(DATA LISTING):
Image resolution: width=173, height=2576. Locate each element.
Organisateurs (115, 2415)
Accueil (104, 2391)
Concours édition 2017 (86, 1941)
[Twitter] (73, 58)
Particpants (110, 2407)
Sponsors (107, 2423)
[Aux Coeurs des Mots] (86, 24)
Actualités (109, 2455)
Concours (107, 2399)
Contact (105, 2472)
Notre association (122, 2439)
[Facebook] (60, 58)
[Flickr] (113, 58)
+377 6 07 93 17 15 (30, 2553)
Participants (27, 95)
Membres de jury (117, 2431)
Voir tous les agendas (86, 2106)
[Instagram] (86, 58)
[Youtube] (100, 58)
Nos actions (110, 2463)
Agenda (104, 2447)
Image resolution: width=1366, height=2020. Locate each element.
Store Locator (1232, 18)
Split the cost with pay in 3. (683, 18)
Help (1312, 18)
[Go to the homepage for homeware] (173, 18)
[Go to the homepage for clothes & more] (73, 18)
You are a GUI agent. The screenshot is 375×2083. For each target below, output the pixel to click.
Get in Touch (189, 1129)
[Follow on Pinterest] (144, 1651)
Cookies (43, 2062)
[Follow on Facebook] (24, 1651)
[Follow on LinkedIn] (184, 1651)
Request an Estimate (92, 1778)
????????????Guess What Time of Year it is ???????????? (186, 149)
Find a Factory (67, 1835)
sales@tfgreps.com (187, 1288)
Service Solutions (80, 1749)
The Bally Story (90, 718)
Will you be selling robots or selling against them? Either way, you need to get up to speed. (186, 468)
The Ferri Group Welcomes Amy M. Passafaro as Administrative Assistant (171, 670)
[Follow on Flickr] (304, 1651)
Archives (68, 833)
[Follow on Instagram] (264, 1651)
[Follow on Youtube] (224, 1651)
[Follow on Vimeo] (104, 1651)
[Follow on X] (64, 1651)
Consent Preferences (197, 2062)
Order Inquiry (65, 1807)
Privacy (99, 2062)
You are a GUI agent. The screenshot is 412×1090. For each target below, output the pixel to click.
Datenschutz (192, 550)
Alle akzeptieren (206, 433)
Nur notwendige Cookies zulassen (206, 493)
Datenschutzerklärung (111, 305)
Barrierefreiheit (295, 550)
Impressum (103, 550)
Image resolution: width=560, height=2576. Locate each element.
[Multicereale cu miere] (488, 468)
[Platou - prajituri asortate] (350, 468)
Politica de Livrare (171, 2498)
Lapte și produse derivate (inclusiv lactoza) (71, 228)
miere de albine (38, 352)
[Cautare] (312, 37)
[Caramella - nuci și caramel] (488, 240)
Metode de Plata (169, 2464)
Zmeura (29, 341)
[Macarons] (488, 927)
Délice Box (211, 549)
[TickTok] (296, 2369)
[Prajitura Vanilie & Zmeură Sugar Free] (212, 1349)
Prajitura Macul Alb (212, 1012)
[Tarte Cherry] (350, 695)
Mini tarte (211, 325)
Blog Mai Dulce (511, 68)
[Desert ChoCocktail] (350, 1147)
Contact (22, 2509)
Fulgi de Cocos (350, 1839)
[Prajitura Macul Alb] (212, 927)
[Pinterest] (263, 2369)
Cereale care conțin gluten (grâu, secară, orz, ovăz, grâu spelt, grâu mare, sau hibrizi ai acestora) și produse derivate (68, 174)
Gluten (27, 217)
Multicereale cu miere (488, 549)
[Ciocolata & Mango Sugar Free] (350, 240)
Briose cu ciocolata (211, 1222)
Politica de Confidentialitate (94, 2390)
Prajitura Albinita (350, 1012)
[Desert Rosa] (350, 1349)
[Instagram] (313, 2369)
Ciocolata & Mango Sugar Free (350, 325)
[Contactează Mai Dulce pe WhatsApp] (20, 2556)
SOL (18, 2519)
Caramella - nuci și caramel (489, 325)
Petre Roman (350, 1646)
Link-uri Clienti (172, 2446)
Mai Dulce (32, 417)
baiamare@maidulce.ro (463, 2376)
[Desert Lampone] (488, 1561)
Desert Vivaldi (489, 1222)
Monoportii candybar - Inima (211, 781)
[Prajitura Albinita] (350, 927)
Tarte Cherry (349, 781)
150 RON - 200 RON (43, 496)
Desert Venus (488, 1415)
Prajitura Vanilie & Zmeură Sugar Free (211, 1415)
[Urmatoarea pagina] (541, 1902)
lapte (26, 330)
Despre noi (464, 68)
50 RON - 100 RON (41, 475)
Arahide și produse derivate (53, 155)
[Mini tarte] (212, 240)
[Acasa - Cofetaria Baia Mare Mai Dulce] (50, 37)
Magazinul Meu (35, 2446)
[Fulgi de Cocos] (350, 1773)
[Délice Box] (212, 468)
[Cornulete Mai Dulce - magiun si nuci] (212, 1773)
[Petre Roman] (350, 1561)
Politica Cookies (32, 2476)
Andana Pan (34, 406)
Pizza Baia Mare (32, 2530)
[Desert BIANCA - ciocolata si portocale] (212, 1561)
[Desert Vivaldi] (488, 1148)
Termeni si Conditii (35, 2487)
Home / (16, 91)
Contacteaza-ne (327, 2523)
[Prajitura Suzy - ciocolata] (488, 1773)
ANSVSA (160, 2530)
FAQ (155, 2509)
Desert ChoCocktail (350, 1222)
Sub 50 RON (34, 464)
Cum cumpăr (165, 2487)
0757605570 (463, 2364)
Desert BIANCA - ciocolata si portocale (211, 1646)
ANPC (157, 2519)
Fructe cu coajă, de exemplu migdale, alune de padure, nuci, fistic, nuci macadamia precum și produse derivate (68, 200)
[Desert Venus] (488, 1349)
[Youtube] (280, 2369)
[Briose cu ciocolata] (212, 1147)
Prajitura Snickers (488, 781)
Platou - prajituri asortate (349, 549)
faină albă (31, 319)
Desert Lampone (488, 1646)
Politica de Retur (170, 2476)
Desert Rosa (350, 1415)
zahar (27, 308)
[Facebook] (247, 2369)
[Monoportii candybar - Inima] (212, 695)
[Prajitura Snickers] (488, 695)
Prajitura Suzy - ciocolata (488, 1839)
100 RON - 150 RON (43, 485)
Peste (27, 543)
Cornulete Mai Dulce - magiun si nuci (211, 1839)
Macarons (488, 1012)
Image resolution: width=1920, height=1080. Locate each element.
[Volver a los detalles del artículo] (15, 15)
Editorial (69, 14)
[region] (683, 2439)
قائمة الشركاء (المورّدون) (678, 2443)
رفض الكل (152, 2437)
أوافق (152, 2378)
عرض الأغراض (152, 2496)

(WHAT YOU WILL DO): This exercise needs every line of the listing that contains the word "miere".

(PROBLEM SOLUTION):
[Multicereale cu miere] (488, 468)
miere de albine (38, 352)
Multicereale cu miere (488, 549)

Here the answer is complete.